• [SOURCE]
Thus within a few months of the Armistice the elements were present for the most devastating
monetary collapse that any industrialised nation has ever known. Her industrial resources and
manpower* heavily reduced, and hopelessly burdened with the insupportable weight of
reparation payments stretching indefinitely into the future, Germany was required to regain her
feet in those quicksands of her own making: the financial and fiscal arrangements of the
Helfferich dispensation.
The state of the mark, meanwhile, had become the barometer both of international confidence in
Germany and of Germany's national despair. Before the war it had stood at 20 to the pound
sterling. At the end of the war, in December 1918, it stood at 43. Before the terms of the Treaty
of Versailles were accepted in June 1919, a pound would buy 60 marks. But when December
came round again it would buy 185. Already the average annual war-time depreciation of about
20 per cent had come to resemble stability.
The labour force in the confiscated territories apart, Germany lost 1.6 million dead and suffered
3'5 million casualties in the war.

9


2: Joyless Streets
THE Treaty of Versailles weakened and diminished Germany, but left her no less a whole
nation. The parallel peace treaties of St Germain and Trianon not only dismantled the Hapsburg
Empire in its entirety but respectively whittled down Austria and Hungary to fractions of what
they had been, and much further than the principal of national self-determination for the empire's

successor states demanded. Both lost enormous areas of territory and millions of their nationals
— German Austria mainly to the new Czechoslovakia, Hungary mainly to Rumania. Vienna,
once an imperial capital, found herself as a vast city without an adequate hinterland to support
her; and the rump of empire was forbidden to make the one move which made economic sense,
that of Anschluss with Germany. Revolution turned the Emperor Karl off the throne in Vienna
and brought a Republican government to power. In Budapest the Bolshevik revolution of Bela
Kun was succeeded by counter-revolution and, at the beginning of 1920, by the regency of
Horthy.

• [OBJECTIVES]
#1 Reproduce the stretch of the passage on postwar Germany and Austria from "The state of" through "to resemble stability.".
#2 In the passage on postwar Germany and Austria, how many marks did the pound sterling stand at in December 1918?

• [DATASET EXCERPT]
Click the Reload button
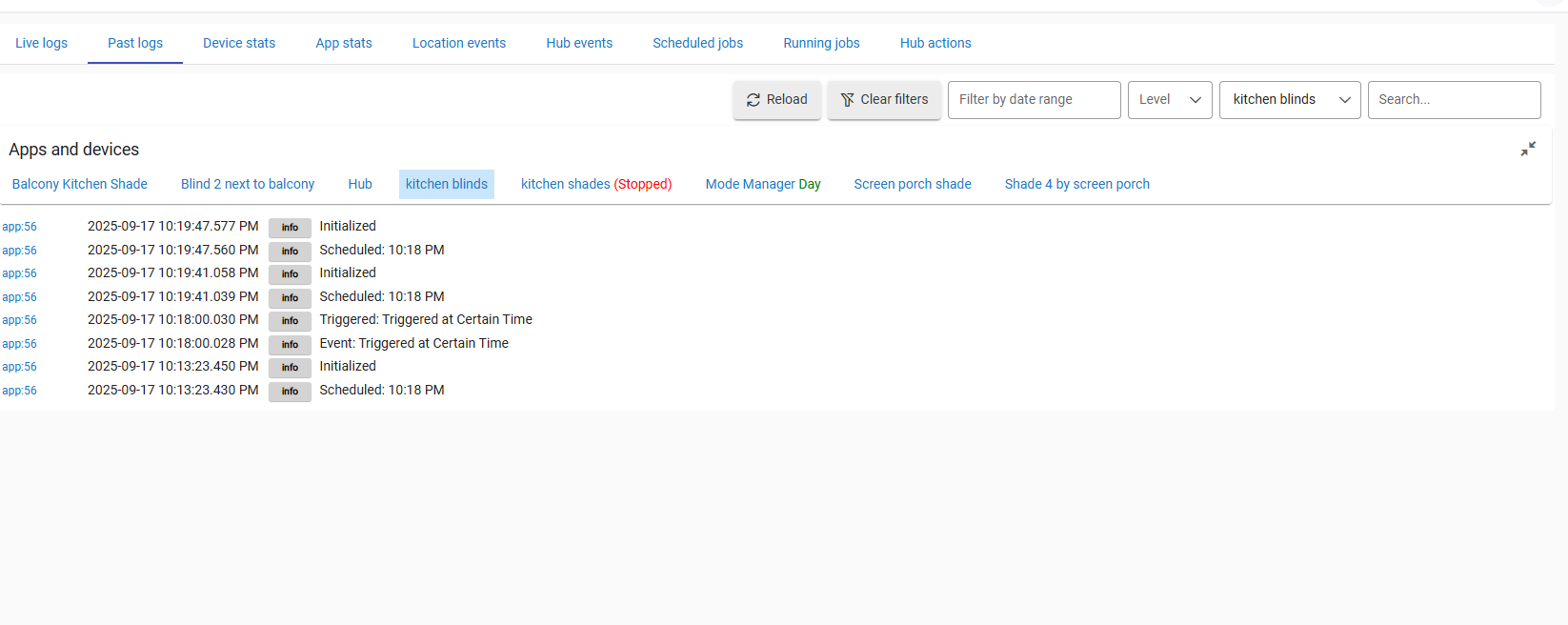Image resolution: width=1568 pixels, height=625 pixels. [776, 100]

• [ANSWERS TO THE EXERCISE]
#1
The state of the mark, meanwhile, had become the barometer both of international confidence in
Germany and of Germany's national despair. Before the war it had stood at 20 to the pound
sterling. At the end of the war, in December 1918, it stood at 43. Before the terms of the Treaty
of Versailles were accepted in June 1919, a pound would buy 60 marks. But when December
came round again it would buy 185. Already the average annual war-time depreciation of about
20 per cent had come to resemble stability.

#2 43 marks.